As the price of extravagant summer flowers rises with the temperature, consider a cooler alternative.
Moss is inexplicably tied with the idea of summer. Its softness breaks your fall as you run laughingly in the woods, chased by all creatures real and supernatural. Moss leads you to safety and serves as a beacon on camping trips on the verge of going awry and sea moss peels beneath your probing fingers as you lay lazily on the beach running out of things to do and see with yourself but thoroughly enjoying the feeling. Yet, moss doesn’t seem to ever become a part of your summer wedding. Maybe it’s got a bad reputation as a dirty lichen, but don’t worry about it dirtying your linens. Moss is a pretty, eco-friendly and cost effective idea for the most beautiful of summer weddings.
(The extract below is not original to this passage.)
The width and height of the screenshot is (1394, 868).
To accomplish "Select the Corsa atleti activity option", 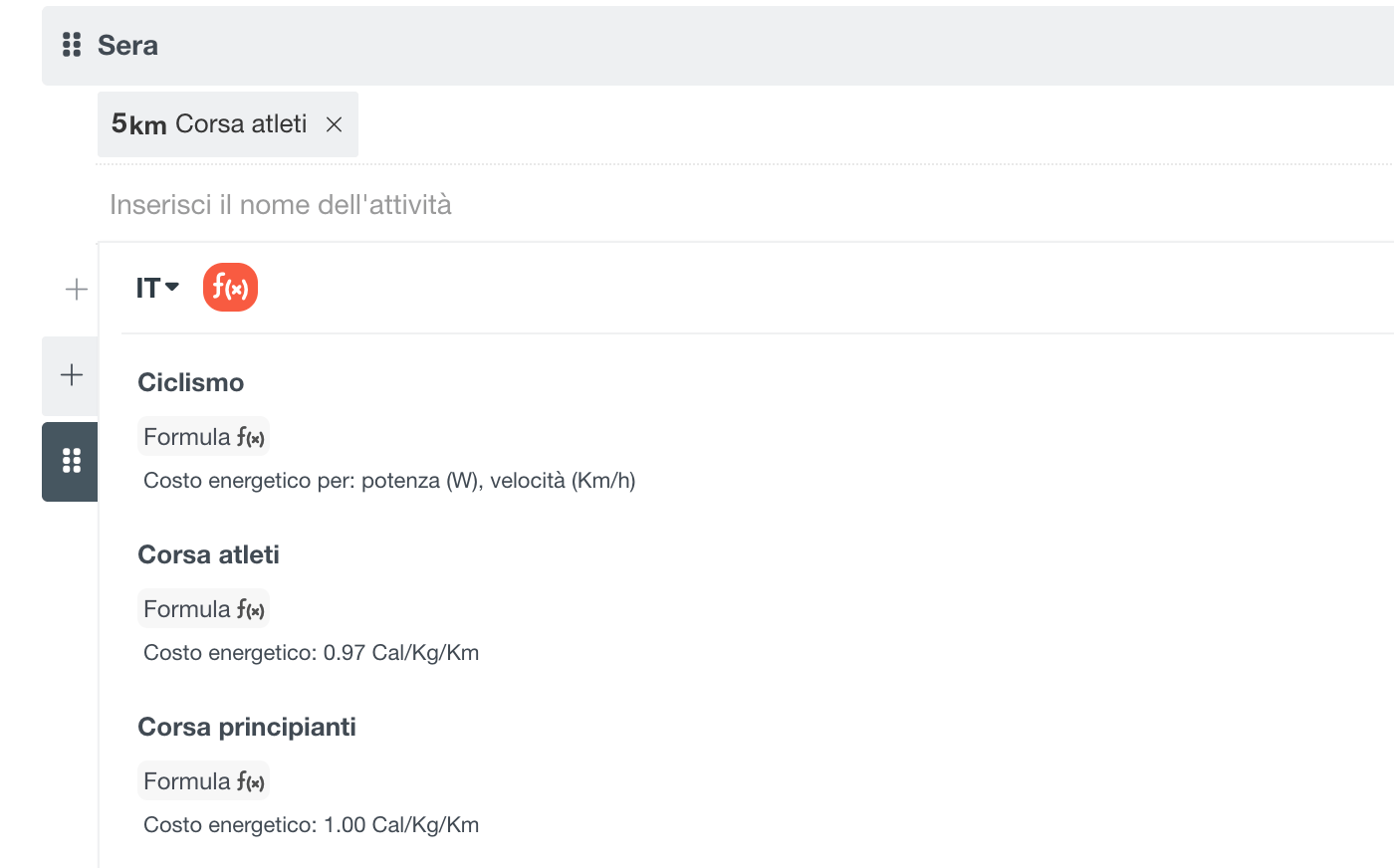I will click(208, 555).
What moss symbolizes is lush excess. It carpets the grounds of shady woods, soaks up the rainwater after a week’s worth of thunderstorms and it blankets the corners of sharp rocks. When it is doing its best to clean up and look after you, why should you leave it out of the festivities of your big day? Don’t just think moss is for outdoor weddings though, although the idea of using a mossy knoll as an altar or having a wedding in the clearing of the woods sheltered by the moss all around you is to die for. Moss can be brought inside in many ways or if moss doesn’t grow in the spot you have chosen for your outdoor wedding don’t even think about it, you’ve just got to import it. Obviously one of the first and foremost places you just have to use moss is in your wedding bouquet. Summer is an outpouring of flowers so when you are sorting through peonies and roses just remember there is a cheaper alternative and one that every other bride has overlooked. Moss is a perfect addition to a bouquet for the alternative bride who wants her wedding to be unique and different. That becomes all the more important during the summer season as weddings are prolific. Guests may have attended as many as three or four weddings in a single month and with a mossy bouquet, they’re going to be lining up to try to catch it instead of thinking of the entire tradition as so blase. Of course you should and have more than just moss in your bouquet, it can be a sobering match with brightly colored sunflowers and it can tone down the noise that a giant dinner plate dahlia can make, in groups or by itself.
In short moss is a great way to beat the heat!